→ **ABOUT THIS EXERCISE**
When the line containing "[IMPRESSIONS VANITY - POCHACCO SHERPA" is reached, begin reproducing lines exactly and continue through the last line of the records below.

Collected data
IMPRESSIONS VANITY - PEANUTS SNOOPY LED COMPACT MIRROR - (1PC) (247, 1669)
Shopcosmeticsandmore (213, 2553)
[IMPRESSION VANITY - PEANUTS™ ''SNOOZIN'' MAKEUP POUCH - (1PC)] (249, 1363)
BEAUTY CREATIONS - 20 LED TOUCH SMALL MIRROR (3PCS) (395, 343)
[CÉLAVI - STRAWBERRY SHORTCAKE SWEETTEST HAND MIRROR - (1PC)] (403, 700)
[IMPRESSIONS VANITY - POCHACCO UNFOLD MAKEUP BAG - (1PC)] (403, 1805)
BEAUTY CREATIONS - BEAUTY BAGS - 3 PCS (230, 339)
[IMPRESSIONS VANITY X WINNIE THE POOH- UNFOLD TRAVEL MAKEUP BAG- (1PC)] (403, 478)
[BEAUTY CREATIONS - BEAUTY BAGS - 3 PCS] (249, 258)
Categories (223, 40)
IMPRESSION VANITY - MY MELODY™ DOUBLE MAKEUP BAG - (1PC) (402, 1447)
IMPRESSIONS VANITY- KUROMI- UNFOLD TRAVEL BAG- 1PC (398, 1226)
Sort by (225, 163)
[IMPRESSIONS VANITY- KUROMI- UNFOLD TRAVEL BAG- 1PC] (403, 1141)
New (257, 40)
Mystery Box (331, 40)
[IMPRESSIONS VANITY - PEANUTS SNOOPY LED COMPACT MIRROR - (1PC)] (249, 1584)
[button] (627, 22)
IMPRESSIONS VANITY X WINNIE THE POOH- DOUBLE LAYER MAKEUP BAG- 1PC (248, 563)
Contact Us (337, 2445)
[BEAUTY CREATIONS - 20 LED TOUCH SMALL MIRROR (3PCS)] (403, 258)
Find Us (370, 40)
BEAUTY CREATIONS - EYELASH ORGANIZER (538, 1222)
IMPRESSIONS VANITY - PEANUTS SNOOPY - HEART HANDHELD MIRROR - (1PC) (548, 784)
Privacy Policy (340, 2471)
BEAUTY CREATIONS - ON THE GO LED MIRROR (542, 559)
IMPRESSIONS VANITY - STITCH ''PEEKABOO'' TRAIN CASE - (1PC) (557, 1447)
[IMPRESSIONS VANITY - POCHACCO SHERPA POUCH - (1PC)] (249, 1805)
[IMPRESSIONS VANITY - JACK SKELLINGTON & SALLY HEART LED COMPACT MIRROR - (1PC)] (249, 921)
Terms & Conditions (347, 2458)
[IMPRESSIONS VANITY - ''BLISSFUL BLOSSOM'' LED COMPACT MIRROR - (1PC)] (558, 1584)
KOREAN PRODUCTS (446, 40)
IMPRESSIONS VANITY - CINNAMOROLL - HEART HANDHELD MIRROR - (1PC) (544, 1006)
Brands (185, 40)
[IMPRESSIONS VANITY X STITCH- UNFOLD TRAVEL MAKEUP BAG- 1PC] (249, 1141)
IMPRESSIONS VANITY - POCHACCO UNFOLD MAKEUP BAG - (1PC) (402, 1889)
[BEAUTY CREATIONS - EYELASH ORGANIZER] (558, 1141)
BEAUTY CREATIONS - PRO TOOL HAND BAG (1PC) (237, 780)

→ **WRITTEN ANSWER**
[IMPRESSIONS VANITY - POCHACCO SHERPA POUCH - (1PC)] (249, 1805)
[IMPRESSIONS VANITY - JACK SKELLINGTON & SALLY HEART LED COMPACT MIRROR - (1PC)] (249, 921)
Terms & Conditions (347, 2458)
[IMPRESSIONS VANITY - ''BLISSFUL BLOSSOM'' LED COMPACT MIRROR - (1PC)] (558, 1584)
KOREAN PRODUCTS (446, 40)
IMPRESSIONS VANITY - CINNAMOROLL - HEART HANDHELD MIRROR - (1PC) (544, 1006)
Brands (185, 40)
[IMPRESSIONS VANITY X STITCH- UNFOLD TRAVEL MAKEUP BAG- 1PC] (249, 1141)
IMPRESSIONS VANITY - POCHACCO UNFOLD MAKEUP BAG - (1PC) (402, 1889)
[BEAUTY CREATIONS - EYELASH ORGANIZER] (558, 1141)
BEAUTY CREATIONS - PRO TOOL HAND BAG (1PC) (237, 780)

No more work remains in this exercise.